SEE: Apple’s Face ID: An insider’s guide (free PDF) (TechRepublic)

How to get an Apple personal privacy overview

Before auditing your iOS device, start by visiting Apple’s personal privacy page. This is where you can see what Apple has collected about you, request a copy of your personal data, amend your data, and do other privacy tasks. Bookmark this portal so you can audit your data periodically.

How to access the Privacy page in your iOS 13 Settings app

Open the Settings app on your iOS device, then scroll down until you find Privacy. Tapping that takes you to the Privacy screen, which shows a list of types of data your iOS device contains (Figure A). Tap one of these categories to see a list of all the apps on your device that have access to that type of data.

Go through the list, and look for apps you don’t recognize or no longer use, or apps that don’t need that type of permission. Revoke it by sliding the button on the right side of the screen over so it’s greyed out.

Figure A

How to limit the sharing of your location data in iOS 13

Open Location Services from the Privacy page to manage apps that track your location (Figure B)–you will probably find apps that don’t need that access. You can set individual apps to either always have access to your location, have access only when being used, ask for permission next time you open it, or have no permission at all. iOS 13 will show a small flag next to apps that have recently requested location data–pay extra attention to those apps.

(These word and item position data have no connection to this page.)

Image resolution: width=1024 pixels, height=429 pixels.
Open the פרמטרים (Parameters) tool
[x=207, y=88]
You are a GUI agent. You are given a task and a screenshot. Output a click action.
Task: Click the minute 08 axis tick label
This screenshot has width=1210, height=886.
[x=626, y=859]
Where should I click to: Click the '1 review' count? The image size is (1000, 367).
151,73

The Location Services page is where you can turn the Share My Location option on or off and tweak its settings. You can control whether family members can see where you are and turn the Find My iPhone option on and off.

Figure B

How to control what data Apple collects about your iOS devices

Apple collects iPhone and iPad usage data for the purpose of improving iOS, Siri, and other Apple services. If you’ve opted in, your device is transmitting data to Apple, and while it isn’t identifying you personally, it can be unnerving that it’s being shared without your knowledge.

Control what you share with Apple from the Privacy page. Scroll to the bottom, and tap Analytics & Improvements to learn more about what you’re sharing, why you’re sharing it, and toggle it off or on (Figure C).

Figure C

How to block advertising in your iOS apps

Apple shares data with advertisers about what you do so they can tailor ads in iOS apps to suit your tastes. If you don’t like the idea, you can stop Apple from customizing your ad feeds on the Privacy page.

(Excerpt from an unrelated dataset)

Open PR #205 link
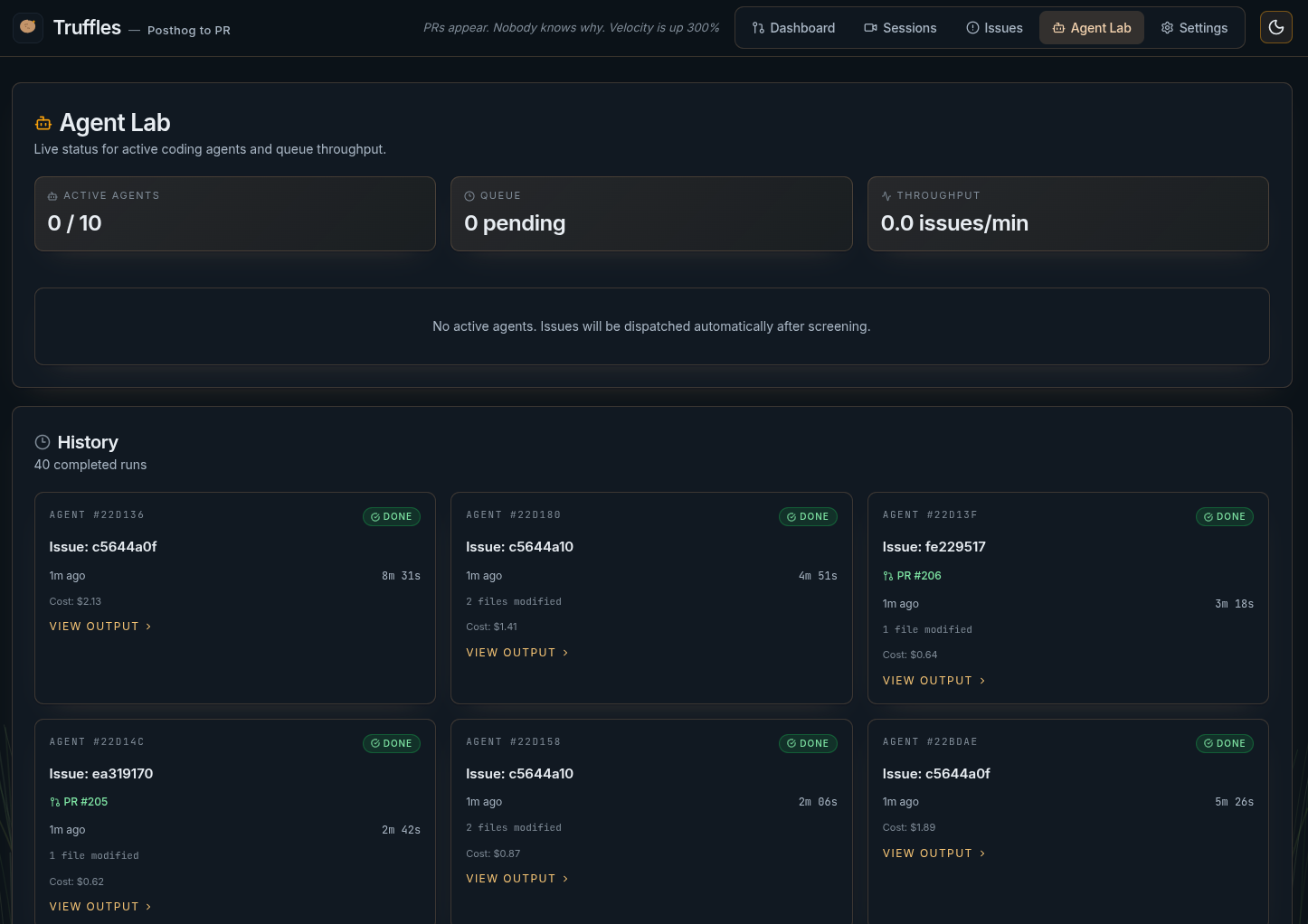The image size is (1308, 924). click(85, 802)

Tap Advertising at the bottom of the Privacy page, and you can toggle the Limit Ad Tracking option on and see what’s been shared (Figure D). Reset your personal ad data if you want to wipe out the information that Apple is already using to target you with ads.

Figure D

How to determine what your apps can access on your iOS device

The main screen of the Settings app shows a list of all the third-party apps installed on your iOS device. Tap an app to see everything it has access to (Figure E). From here, you can choose to change how it displays notifications, block it from using cellular data, turn off location data access, and more.

Figure E

How to prevent your locked phone from revealing sensitive data

When you get a notification, some of your personal information is displayed on your device’s screen, regardless of what app you’re using. A locked device still displays notifications, and anyone who walks by and glances at your locked screen can see the notifications you’ve recently received–unless you toggle this privacy setting on.

Tap Notifications on the main screen of the Settings app, and look for Show Previews (Figure F). You can change it so that notifications that appear on your locked screen don’t display information until the device is unlocked, or you can toggle lock screen notifications off entirely. This is also where you change how individual apps display notifications.

Figure F

How to learn more about Apple’s privacy features

Apple’s privacy control overview page on its website contains a lot of information about how to secure your device, such as enabling Face ID, turning on two-factor authentication, and more. Be sure to read the Apple privacy page if you want to take additional steps to secure your device.